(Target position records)
------------------------------------------------------------

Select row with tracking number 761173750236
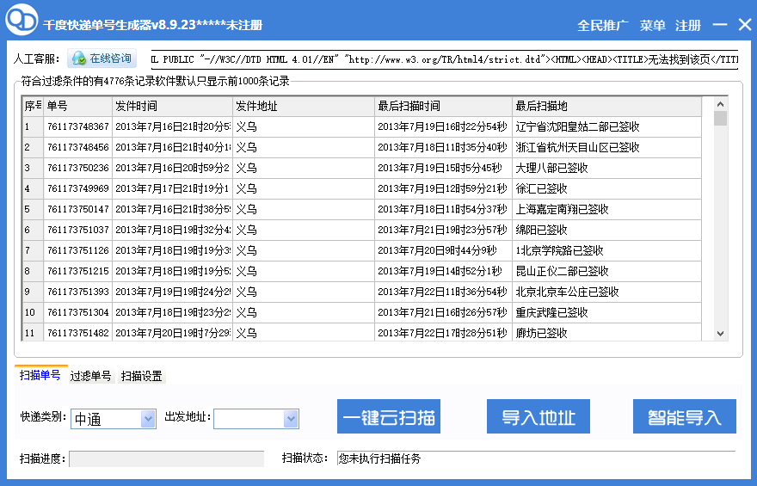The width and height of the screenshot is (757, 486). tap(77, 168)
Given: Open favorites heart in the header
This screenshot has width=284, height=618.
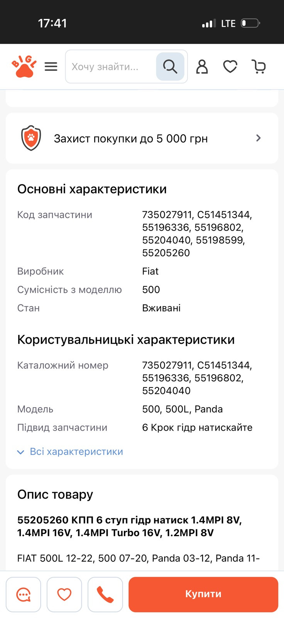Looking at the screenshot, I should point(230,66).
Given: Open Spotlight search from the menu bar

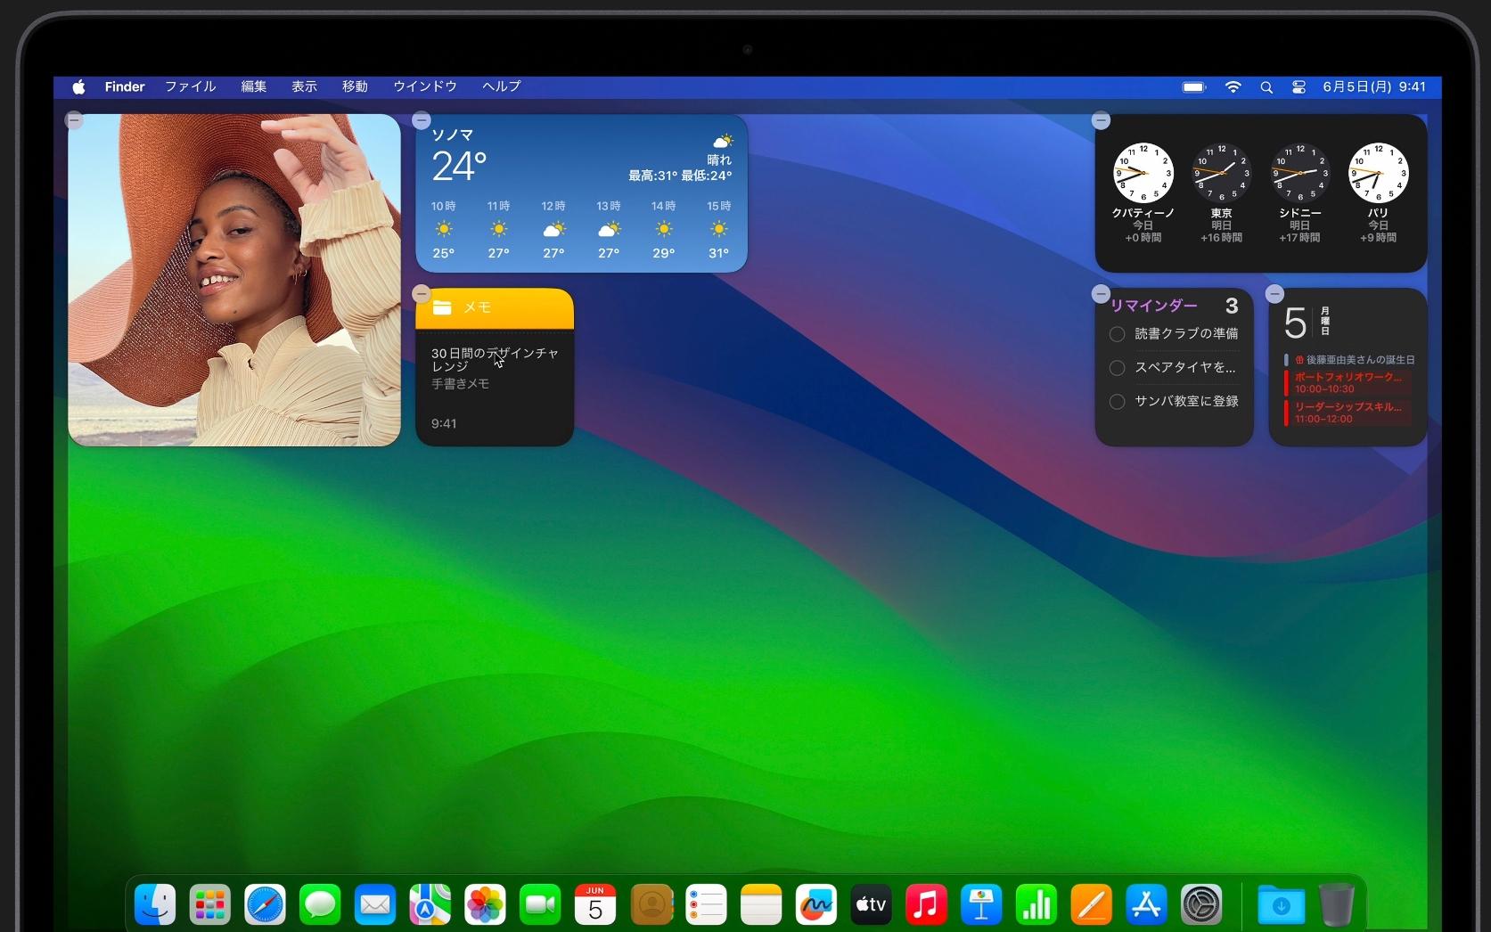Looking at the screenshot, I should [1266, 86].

------------------------------------------------------------

• [REQUIREMENT] Output every one of the entries above word for word, omitting the pictures.

• [FULL ANSWER]
Select row with tracking number 761173750236
The width and height of the screenshot is (757, 486). tap(77, 168)
Given: Open favorites heart in the header
This screenshot has width=284, height=618.
Looking at the screenshot, I should point(230,66).
Given: Open Spotlight search from the menu bar

Looking at the screenshot, I should [1266, 86].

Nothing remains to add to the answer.